Il Pdl non si spaccherà sulla finanziaria ma le diverse sensibilità sugli interventi da realizzare rischiano di lasciare più di un solco nel partito, dove tra l’altro non si é attutita l’eco della richiesta di primarie avanzata in primis da Roberto Formigoni. E per questo Alfano già domani incontrerà i ‘frondisti’; subito dopo, mercoledì, toccherà ai rappresentanti degli enti locali. Il neo-segretario, in tempi strettissimi, avrà il compito di sintetizzare le loro proposte ma, soprattutto, evitare strappi in vista del voto in Aula.
 
Per ora il Pdl si sta ricompattando: sotto accusa c’é la Lega, vista come il freno ai ritocchi richiesti.

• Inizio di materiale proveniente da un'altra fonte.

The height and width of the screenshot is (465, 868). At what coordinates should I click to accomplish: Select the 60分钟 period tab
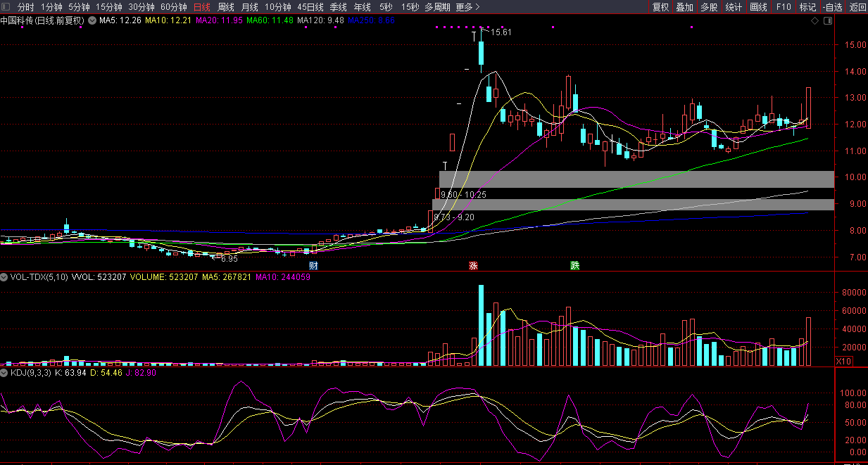tap(174, 7)
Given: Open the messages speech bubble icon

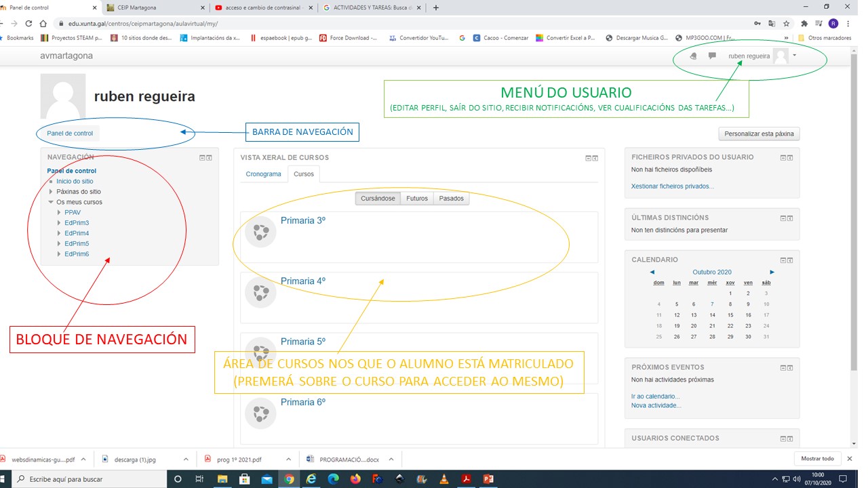Looking at the screenshot, I should pyautogui.click(x=712, y=56).
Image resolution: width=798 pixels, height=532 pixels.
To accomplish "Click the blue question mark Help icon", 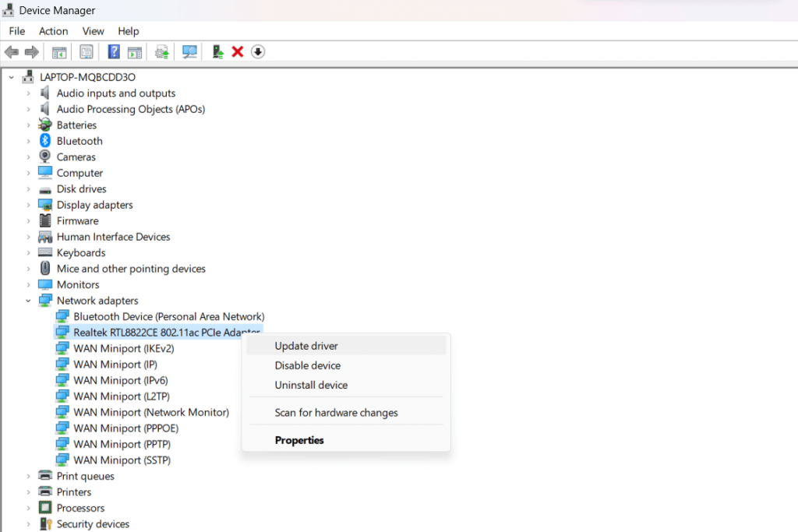I will tap(114, 52).
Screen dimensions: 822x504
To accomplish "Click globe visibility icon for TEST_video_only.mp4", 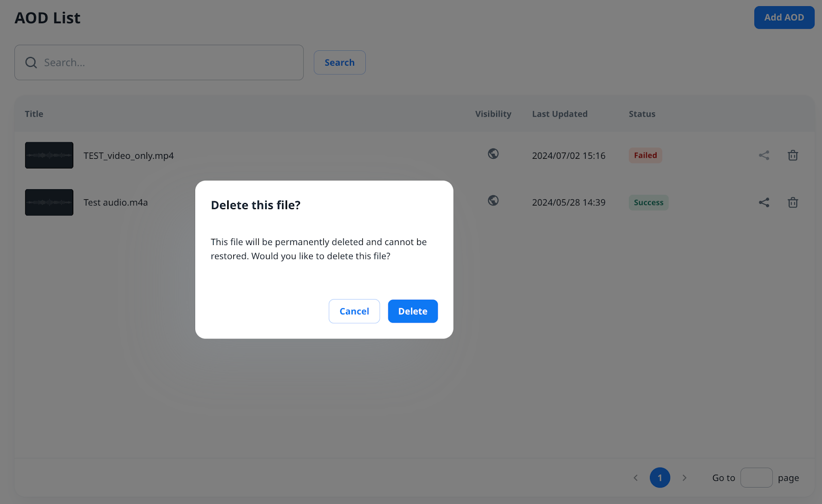I will click(x=493, y=154).
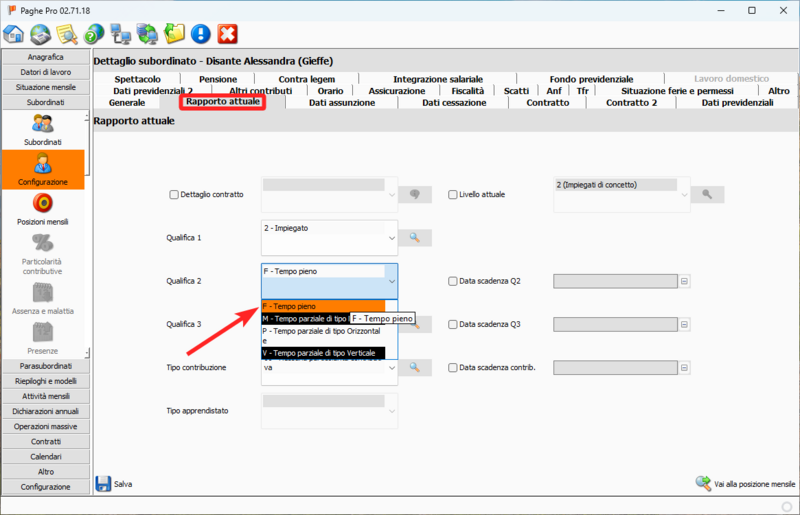Open the Datori di lavoro section
This screenshot has width=800, height=515.
point(43,72)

Tra alcuni parlamentari si sottolinea con soddisfazione il tempismo con cui l’Udc abbia invitato "il presidente del Consiglio a respingere il ricatto della Lega" sulle pensioni e abbia proposto in cambio "i voti necessari in Parlamento per approvare il decreto". Non manca chi si è spinto oltre, calcolando che proprio i voti centristi basterebbero ad approvare un eventuale emendamento sulle pensioni: "La Lega potrebbe spaccarsi – è il ragionamento – Non è detto che i ‘maroniani’ non vengano dalla nostra parte per ottenere le risorse che vogliono per evitare i tagli agli enti locali". E così vengono rilette in una luce nuova anche le parole di Berlusconi pronunciate ieri all’uscita dello stadio Meazza: "Io ho fatto ciò che dovevo per evitare una grande crisi dei nostri titoli – ha spiegato il premier – ora tocca al Parlamento".